**RECORDS FOR THIS TASK**:
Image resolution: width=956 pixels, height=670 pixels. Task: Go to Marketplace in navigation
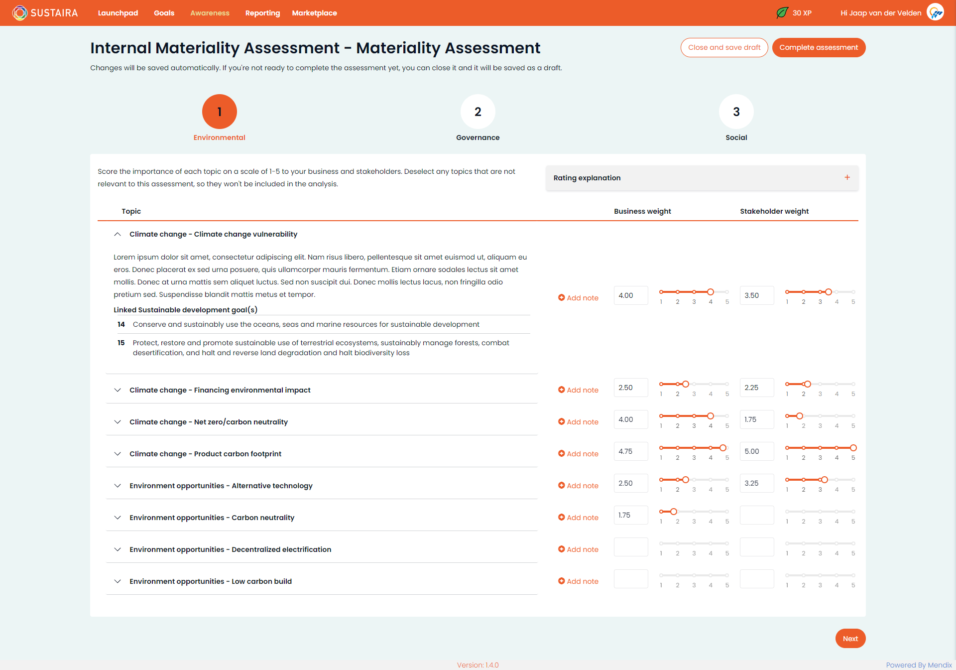[x=314, y=13]
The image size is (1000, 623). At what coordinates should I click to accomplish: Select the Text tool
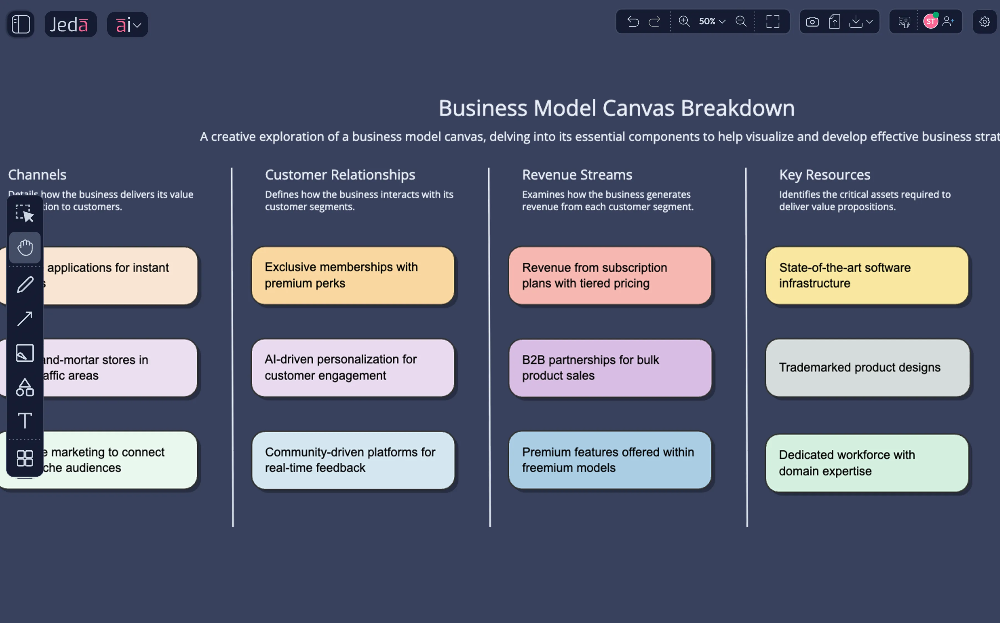[25, 421]
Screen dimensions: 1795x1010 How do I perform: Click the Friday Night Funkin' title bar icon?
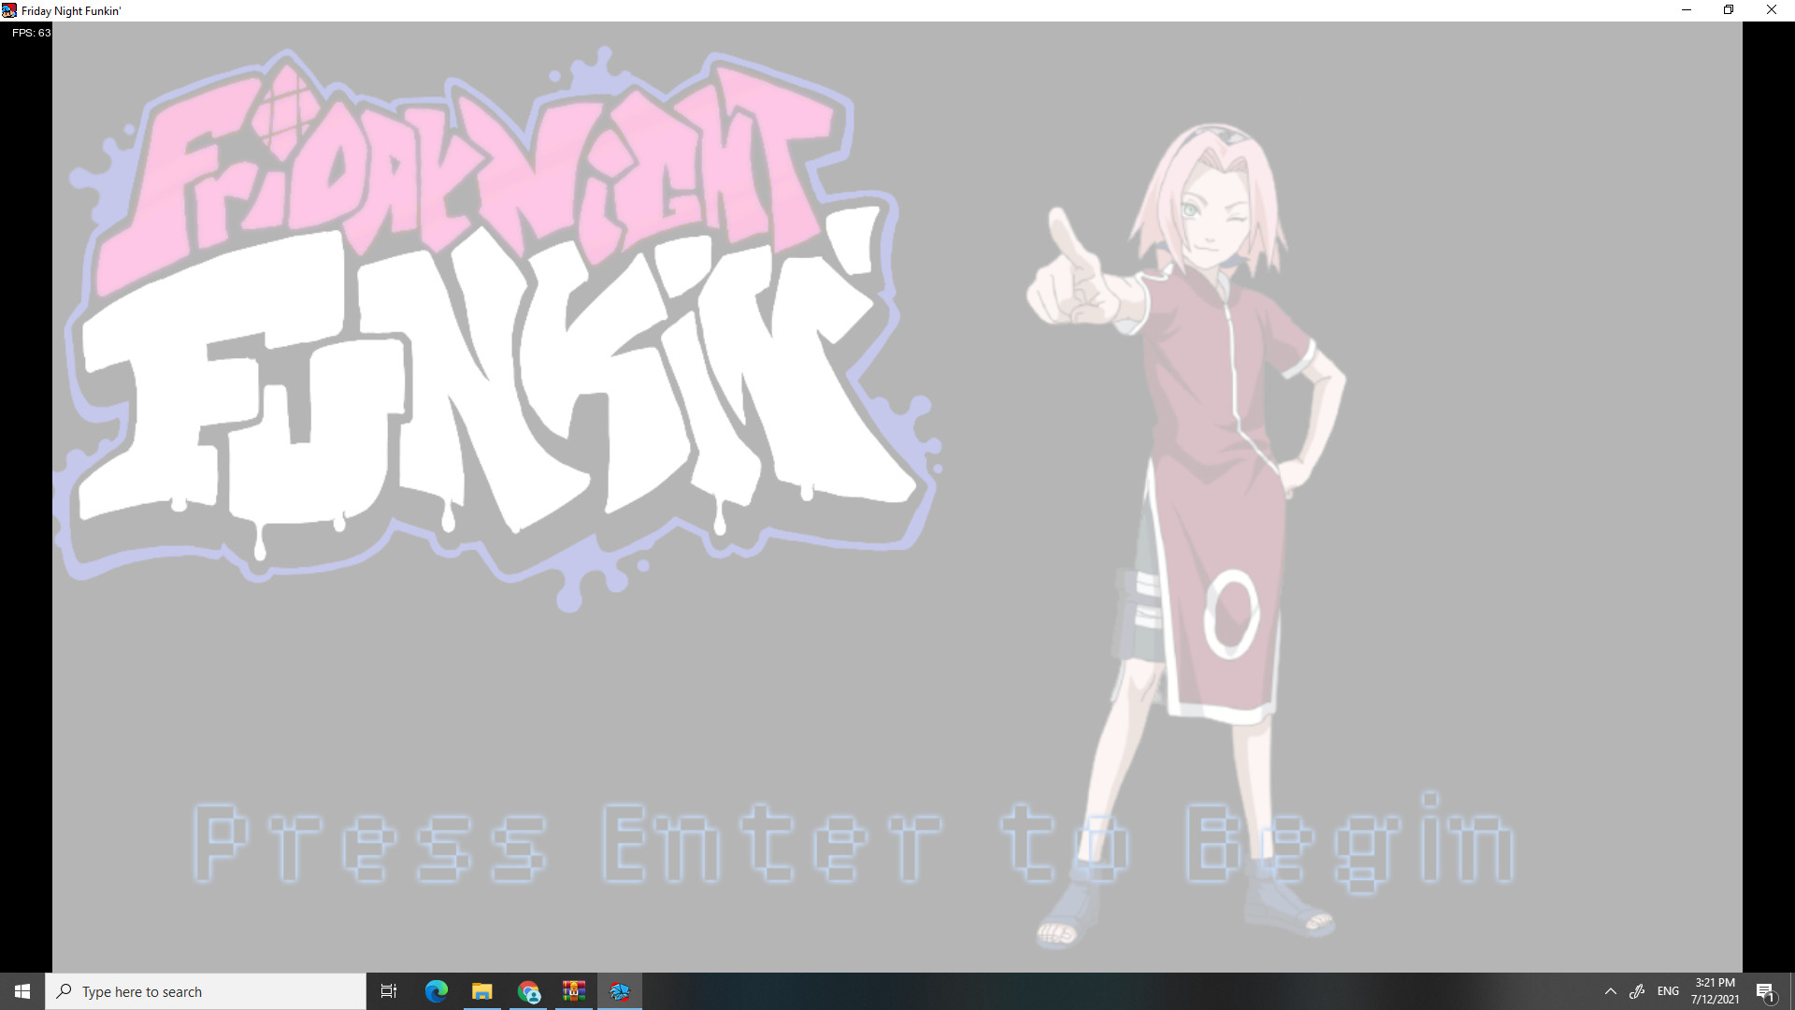click(9, 10)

**PROBLEM DESCRIPTION**: What is needed is an exact reprint of every entry, pictures excluded.

**COMPLETED EXERCISE**:
Image resolution: width=956 pixels, height=670 pixels. Task: Go to Marketplace in navigation
[x=314, y=13]
The image size is (1000, 623). At what coordinates should I click to accomplish: Select the Text tool
[25, 421]
Screen dimensions: 1795x1010 How do I perform: Click the Friday Night Funkin' title bar icon?
click(9, 10)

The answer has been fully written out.